Stone-Weierstrass, uniform convergence

[holomorphic]

Homework Statement

Show that there are continuous functions g:[-1,1]\to R such that no sequence of polynomials Q_n satisfies Q_n(x^2)\to g(x) uniformly on [-1,1] as n\to\infty

The Attempt at a Solution

Suppose there is a sequence Q_n such that Q_n(x^2)\to g(x) uniformly for g(x)=x.

Then \forall \epsilon > 0 \forall x \in [-1,1] \exists N:(n\geq N\Rightarrow |Q_n(x^2) - g(x)| \leq \epsilon)

Take \epsilon = 1/2. Then \exists N_1, N_2 : ( n \geq max\{N_1,N_2\} \Rightarrow |Q_n(1^2) - g(1)| \leq 1/2 and |Q_n((-1)^2) - g(-1)| \leq 1/2).

Then for n \geq max\{N_1,N_2\} we have
1 = 1/2 + 1/2 \geq |Q_n(1^2) - g(1)| + |Q_n((-1)^2) - g(-1)|
=|Q_n(1) - g(1)| + |Q_n(1) - g(-1)|
\geq |g(1)-g(-1)| = |1+1| = 2, which is false. Therefore there is no such Q_n.

Does this solution make sense?

 

[holomorphic]

Then \forall \epsilon > 0 \forall x \in [-1,1] \exists N:(n\geq N\Rightarrow |Q_n(x^2) - g(x)| \leq \epsilon)

Take \epsilon = 1/2. Then \exists N_1, N_2 : ( n \geq max\{N_1,N_2\} \Rightarrow |Q_n(1^2) - g(1)| \leq 1/2 and |Q_n((-1)^2) - g(-1)| \leq 1/2).

Then for n \geq max\{N_1,N_2\} we have
1 = 1/2 + 1/2 \geq |Q_n(1^2) - g(1)| + |Q_n((-1)^2) - g(-1)|
=|Q_n(1) - g(1)| + |Q_n(1) - g(-1)|
\geq |g(1)-g(-1)| = |1+1| = 2, which is false. Therefore there is no such Q_n.

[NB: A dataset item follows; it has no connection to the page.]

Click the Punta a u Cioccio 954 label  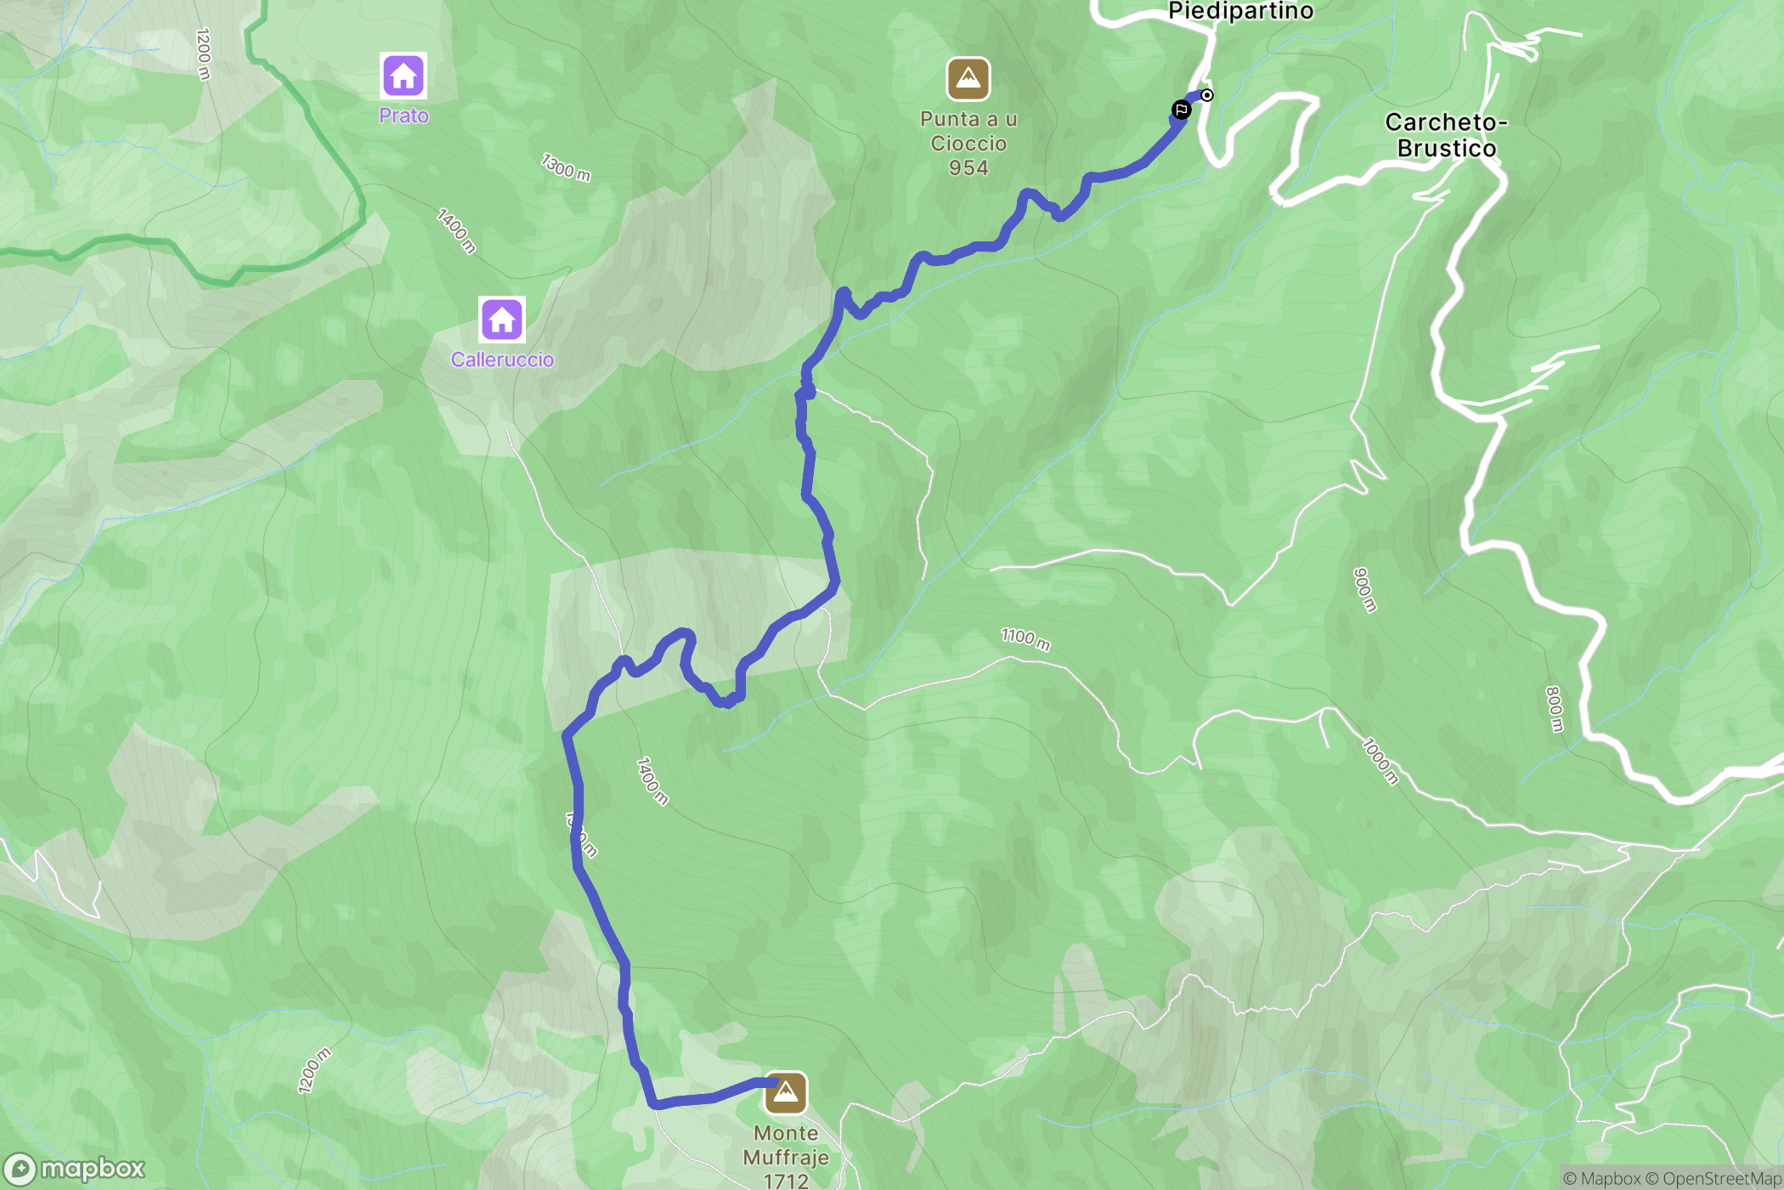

Oops. I used pointwise convergence instead of uniform. Doesn't change much but this should have read:
Then \forall \epsilon > 0 \exists N: \forall x \in [-1,1], (n\geq N\Rightarrow |Q_n(x^2) - g(x)| \leq \epsilon)

Take \epsilon = 1/2. Then \exists N : ( n \geq N \Rightarrow |Q_n(1^2) - g(1)| \leq 1/2 and |Q_n((-1)^2) - g(-1)| \leq 1/2).

Then for n \geq N we have
1 = 1/2 + 1/2 \geq |Q_n(1^2) - g(1)| + |Q_n((-1)^2) - g(-1)|
=|Q_n(1) - g(1)| + |Q_n(1) - g(-1)|
\geq |g(1)-g(-1)| = |1+1| = 2, which is false. Therefore there is no such Q_n.

 

[losiu99]

It certainly makes sense. I haven't gone through all the details, but the main idea is surely correct.